With Governor’s Mansion And Legislature Already In Hand, Oklahoma Conservatives Take Aim At State Supreme Court
HuffPost
A conservative think tank is trying to use a routine retention vote to gain even more control over the state government by ousting three justices appointed by Democratic governors.
OKMULGEE, Okla. — The television ads look and sound like any others that inundate voters’ living rooms in the final weeks before an election. Ominous music. Faded, unflattering official profile pictures. An authoritative voice attacking the ad’s subjects, saying they added “millions to the costs of doing business” in the state and are “activist” liberals. Then there’s the opposing ad praising the same people, saying they “protected our public schools” and “stood up for our children.”
But the hot race in Oklahoma is not the presidential election (Trump won handily in 2020 and will likely do so again in 2024), or even a race for a Senate or governor’s seat. No, the big election on the ballot this November is whether to oust three sitting justices on the nine-member state Supreme Court, something that has never been done since the vote on judges was first instituted in the 1960s.

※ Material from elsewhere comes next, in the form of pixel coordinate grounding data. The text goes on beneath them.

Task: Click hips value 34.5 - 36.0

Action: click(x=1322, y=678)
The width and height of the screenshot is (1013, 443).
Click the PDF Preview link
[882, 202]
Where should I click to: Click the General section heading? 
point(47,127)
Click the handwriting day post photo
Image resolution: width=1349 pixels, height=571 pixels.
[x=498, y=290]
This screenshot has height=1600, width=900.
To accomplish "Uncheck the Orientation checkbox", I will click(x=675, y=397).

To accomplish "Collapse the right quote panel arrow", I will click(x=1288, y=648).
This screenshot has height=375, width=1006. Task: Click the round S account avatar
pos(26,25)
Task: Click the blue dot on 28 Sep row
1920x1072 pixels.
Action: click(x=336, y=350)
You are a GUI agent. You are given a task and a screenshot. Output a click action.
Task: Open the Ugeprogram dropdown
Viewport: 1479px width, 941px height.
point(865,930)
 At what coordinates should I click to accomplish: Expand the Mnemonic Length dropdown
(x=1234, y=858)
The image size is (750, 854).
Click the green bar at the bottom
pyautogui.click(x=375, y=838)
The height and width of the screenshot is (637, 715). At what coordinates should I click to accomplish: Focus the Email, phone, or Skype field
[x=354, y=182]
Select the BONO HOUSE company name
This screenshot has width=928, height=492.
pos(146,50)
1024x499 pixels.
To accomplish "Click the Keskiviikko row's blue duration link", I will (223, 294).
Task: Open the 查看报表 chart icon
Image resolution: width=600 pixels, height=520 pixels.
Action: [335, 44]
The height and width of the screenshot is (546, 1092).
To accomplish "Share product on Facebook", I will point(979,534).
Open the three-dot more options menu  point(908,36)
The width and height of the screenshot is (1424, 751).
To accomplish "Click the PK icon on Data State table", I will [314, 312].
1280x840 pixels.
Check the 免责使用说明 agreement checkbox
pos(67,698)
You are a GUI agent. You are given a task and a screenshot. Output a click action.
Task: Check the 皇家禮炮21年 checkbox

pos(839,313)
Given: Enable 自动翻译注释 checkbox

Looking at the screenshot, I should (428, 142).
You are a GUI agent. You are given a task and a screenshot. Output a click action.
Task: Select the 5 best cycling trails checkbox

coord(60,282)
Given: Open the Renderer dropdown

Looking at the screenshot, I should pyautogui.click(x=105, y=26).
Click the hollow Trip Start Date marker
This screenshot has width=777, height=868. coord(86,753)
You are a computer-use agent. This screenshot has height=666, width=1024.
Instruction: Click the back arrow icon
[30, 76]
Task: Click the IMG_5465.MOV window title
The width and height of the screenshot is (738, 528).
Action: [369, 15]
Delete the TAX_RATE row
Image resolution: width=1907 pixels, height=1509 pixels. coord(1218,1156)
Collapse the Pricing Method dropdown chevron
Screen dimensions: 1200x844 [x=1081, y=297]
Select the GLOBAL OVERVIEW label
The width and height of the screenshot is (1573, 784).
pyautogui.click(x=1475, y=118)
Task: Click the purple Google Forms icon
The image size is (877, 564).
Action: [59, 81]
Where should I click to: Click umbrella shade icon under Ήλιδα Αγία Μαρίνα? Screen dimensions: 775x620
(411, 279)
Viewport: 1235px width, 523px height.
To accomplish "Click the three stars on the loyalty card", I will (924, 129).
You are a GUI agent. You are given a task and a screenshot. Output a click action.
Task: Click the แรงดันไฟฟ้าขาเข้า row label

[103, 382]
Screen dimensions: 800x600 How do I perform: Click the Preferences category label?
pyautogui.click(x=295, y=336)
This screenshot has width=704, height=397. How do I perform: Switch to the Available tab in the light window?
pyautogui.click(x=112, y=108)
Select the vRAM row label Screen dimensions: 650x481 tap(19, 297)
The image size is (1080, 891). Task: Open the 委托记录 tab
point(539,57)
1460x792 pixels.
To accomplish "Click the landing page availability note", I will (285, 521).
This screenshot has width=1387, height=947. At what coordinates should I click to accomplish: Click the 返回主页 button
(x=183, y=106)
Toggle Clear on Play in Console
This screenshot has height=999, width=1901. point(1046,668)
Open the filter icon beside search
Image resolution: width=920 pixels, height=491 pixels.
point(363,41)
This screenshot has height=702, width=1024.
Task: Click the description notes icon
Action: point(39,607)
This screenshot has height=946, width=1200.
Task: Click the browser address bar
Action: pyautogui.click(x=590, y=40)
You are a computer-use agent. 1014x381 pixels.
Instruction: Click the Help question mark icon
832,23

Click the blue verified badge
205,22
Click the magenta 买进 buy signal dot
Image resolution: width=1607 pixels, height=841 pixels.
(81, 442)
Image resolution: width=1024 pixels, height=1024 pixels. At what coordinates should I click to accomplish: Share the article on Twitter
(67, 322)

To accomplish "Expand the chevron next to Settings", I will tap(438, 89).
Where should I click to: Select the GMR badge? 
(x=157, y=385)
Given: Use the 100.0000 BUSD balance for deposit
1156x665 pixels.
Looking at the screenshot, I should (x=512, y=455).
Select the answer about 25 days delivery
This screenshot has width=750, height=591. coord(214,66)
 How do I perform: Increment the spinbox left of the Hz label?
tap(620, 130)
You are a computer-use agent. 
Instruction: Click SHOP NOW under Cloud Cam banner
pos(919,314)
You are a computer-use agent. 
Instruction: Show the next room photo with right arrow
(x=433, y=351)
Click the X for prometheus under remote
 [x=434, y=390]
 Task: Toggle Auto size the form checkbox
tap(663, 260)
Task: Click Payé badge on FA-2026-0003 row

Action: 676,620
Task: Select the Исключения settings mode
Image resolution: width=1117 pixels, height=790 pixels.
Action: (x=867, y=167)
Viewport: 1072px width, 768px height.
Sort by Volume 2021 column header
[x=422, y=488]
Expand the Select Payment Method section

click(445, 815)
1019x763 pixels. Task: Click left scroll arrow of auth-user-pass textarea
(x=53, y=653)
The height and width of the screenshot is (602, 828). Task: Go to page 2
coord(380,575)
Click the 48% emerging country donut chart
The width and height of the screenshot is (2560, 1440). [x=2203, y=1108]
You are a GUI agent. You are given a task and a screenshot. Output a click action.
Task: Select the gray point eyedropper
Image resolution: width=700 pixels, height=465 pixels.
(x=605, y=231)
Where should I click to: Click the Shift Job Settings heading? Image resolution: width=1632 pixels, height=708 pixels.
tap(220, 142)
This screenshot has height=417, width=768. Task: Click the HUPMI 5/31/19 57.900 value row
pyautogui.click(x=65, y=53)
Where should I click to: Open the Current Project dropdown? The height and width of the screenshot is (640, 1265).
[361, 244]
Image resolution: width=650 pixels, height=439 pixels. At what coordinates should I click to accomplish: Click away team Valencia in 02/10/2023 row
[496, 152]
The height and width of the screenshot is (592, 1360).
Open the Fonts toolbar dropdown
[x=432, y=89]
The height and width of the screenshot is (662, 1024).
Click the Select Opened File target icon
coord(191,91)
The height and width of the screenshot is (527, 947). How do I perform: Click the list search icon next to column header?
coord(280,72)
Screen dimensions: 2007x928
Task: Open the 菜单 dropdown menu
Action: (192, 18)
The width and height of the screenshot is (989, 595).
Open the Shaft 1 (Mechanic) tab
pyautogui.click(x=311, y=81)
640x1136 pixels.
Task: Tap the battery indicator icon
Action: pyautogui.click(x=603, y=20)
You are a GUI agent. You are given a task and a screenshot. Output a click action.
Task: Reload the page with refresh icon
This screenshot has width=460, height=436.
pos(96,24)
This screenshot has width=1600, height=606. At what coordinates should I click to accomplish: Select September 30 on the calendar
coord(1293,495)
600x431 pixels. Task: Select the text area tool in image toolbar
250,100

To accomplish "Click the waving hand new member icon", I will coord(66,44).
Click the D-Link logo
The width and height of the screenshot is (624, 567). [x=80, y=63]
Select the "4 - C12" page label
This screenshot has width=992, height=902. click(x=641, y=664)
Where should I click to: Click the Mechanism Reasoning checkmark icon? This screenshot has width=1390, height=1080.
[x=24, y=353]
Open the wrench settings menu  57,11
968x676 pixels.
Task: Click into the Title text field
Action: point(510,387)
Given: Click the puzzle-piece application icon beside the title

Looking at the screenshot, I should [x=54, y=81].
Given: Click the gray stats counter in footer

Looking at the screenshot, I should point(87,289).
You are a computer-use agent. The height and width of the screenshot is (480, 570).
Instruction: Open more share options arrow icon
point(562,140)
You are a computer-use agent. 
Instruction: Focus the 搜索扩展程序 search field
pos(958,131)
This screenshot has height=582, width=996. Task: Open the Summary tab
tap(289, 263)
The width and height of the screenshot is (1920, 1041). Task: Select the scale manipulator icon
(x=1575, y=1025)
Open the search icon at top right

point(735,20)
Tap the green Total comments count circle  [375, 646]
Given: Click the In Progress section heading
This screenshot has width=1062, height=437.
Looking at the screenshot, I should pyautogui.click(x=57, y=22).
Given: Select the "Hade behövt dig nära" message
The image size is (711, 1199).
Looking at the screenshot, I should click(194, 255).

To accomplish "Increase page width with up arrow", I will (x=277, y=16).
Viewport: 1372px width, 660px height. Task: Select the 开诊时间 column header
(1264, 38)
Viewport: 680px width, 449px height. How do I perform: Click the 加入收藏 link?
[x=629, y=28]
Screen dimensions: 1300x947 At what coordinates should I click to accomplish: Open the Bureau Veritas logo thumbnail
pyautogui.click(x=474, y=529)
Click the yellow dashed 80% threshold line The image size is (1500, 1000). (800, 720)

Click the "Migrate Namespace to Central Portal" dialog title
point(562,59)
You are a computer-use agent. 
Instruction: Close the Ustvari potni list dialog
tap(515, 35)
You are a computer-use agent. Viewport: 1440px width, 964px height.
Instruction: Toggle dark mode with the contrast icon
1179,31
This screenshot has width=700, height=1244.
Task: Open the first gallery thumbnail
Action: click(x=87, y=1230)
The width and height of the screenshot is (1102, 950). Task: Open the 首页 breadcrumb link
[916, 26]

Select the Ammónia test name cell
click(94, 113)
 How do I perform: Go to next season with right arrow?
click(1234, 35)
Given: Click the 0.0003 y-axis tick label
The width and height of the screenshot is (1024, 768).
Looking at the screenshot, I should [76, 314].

Tossing the three judges — Yvonne Kauger, Noma Gurich and James Edmondson, all of whom were appointed by Democratic governors — would allow conservative Republican Gov. Kevin Stitt to name new ones, who would presumably be more favorable to his agenda, which includes favoring charter schools and challenging tribal legal authority on Native American reservation land.
That means a “no” vote on retaining the justices would consolidate power even more thoroughly in the hands of Republicans in Oklahoma, which has had a GOP trifecta — Republican control of both parts of the legislature, plus the governor’s mansion — since 2011.
Republicans hold 81 of the legislature’s 101 House seats and 40 of the Senate’s 48 seats.